#### What is needed:
Continue the news report about the arrest in the San Diego attacks on homeless men, starting after its last sentence.

#### Reading text:
──────────────────────────────

Police Friday arrested a man they believe to be the "disturbed murderer" who carried out a recent series of assaults that left three homeless men fatally wounded and two others clinging to life in various San Diego neighborhoods.
A patrol officer spotted Jon David Guerrero, 39, riding a bicycle in the 500 block of West Laurel Street in the Park West area about 5:30 a.m., determined he matched the description of the perpetrator of the two-week spate of deadly violence and took him into custody without incident, according to police.
"We can all rest a little easier tonight, knowing this predator is off our streets," SDPD Chief Shelley Zimmerman said during a mid-afternoon briefing on the series of attacks, during which the victims were brutalized -- two of them set on fire -- as they slept on roadsides, in open areas and under freeway bridges.
Though another man was jailed in the case last week, then released days later when additional evidence cleared him, Zimmerman told reporters she "firmly" believed Guerrero was the person "responsible for these vicious crimes."
"I say that with complete confidence after receiving a thorough briefing from our homicide unit and fully understanding the significant amount of physical evidence they have collected to date, and throughout this entire investigation," Zimmerman said.
Mayor Kevin Faulconer praised Zimmerman's staff for its "tireless" and "around-the-clock" efforts to catch the assailant.
"I can tell you, our police department did not rest," he said. "This was a day-and-night operation."
The mayor said city officials were intent on securing justice for the victims of the serial killer.
"Angelo De Nardo, Shawn Mitchell Longley (and) Dionicio Derek Vahidy were all innocent victims whose lives were cut short by a disturbed murderer," Faulconer said.
Guerrero, a Coronado native who most recently has lived in downtown San Diego, was booked into county jail on suspicion of three counts of murder, two counts of attempted murder and two counts of arson. He was being held without bail, with arraignment scheduled for Tuesday afternoon.
The spree of assaults across the city has left San Diegans -- particularly those who live on the streets -- shaken and on edge since the Fourth of July weekend.
Guerrero was captured about an hour after the most recent assault in the series came to light. Shortly after 4:30 a.m.., two San Diego Harbor Police officers heard someone yelling for help while driving along the 1800 block of C Street, underneath Interstate 5 in the East Village, SDPD Capt. David Nisleit said.

──────────────────────────────

#### Provided material:

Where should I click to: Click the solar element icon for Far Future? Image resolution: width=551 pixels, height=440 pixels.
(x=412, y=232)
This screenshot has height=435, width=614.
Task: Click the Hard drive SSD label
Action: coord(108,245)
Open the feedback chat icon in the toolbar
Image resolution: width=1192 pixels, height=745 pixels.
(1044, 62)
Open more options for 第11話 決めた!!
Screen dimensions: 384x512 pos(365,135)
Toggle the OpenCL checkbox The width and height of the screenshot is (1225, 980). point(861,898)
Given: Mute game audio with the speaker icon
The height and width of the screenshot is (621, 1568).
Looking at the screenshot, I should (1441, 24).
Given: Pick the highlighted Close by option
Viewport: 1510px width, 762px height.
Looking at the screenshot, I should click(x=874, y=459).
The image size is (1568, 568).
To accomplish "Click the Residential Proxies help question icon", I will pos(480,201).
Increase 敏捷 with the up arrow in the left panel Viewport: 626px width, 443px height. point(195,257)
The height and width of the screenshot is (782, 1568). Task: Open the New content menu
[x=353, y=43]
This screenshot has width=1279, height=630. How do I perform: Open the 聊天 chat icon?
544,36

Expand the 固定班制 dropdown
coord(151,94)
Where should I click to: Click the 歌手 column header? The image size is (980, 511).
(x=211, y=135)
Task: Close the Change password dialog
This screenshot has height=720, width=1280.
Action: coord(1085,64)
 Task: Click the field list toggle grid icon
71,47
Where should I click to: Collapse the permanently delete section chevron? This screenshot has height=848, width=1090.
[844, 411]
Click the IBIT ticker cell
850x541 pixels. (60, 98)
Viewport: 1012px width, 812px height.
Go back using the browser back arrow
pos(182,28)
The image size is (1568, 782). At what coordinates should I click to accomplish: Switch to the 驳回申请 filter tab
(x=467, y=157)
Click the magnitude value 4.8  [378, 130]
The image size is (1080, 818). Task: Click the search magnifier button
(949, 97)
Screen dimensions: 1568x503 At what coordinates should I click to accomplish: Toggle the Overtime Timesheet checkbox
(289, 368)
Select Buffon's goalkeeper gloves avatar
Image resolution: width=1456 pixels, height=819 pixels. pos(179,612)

──────────────────────────────

#### Answer to the problem:
The personnel pulled over and found a 55-year-old homeless man suffering from "significant trauma" to his upper body, the captain said. Though badly injured, the victim, whose name has not been released, was expected to survive.
The suspect was arrested about two miles from the site of the assault.
The first attack in the series occurred July 3. About 8 a.m. that day, the burning body of De Nardo, 53, was found underneath an I-5 offramp near the 2700 block of Morena Boulevard in Bay Park. Witnesses to the disturbing scene described seeing a man running across the freeway near Claremont Drive, carrying a gas can.
The following day, Longley, 41, was found dead at a park on Bacon Street in Ocean Beach, and 61-year-old transient Manuel Mason was severely wounded near Valley View Casino Center in the Midway district, according to police.
On the morning of July 6, Vahidy, 23, was gravely wounded in downtown San Diego by an assailant who fled after leaving a towel burning on top of him. Vahidy died in a hospital four days later.
Authorities have not released the victims' causes of death or disclosed a suspected motive for the violence. There are no indications that the suspect knew the victims, according to police.
During Friday afternoon's news conference at downtown SDPD headquarters, Nisleit expanded on Zimmerman's assurances that the right man was in custody in the case.
"Today, detectives discovered physical evidence at the scene (of the latest assault) and at the suspect's residence that definitively and uniquely links together the recent murders and brutal attacks against our homeless community," the captain said.
Several neighbors near the latest attack gathered Friday evening to show solidarity with the homeless.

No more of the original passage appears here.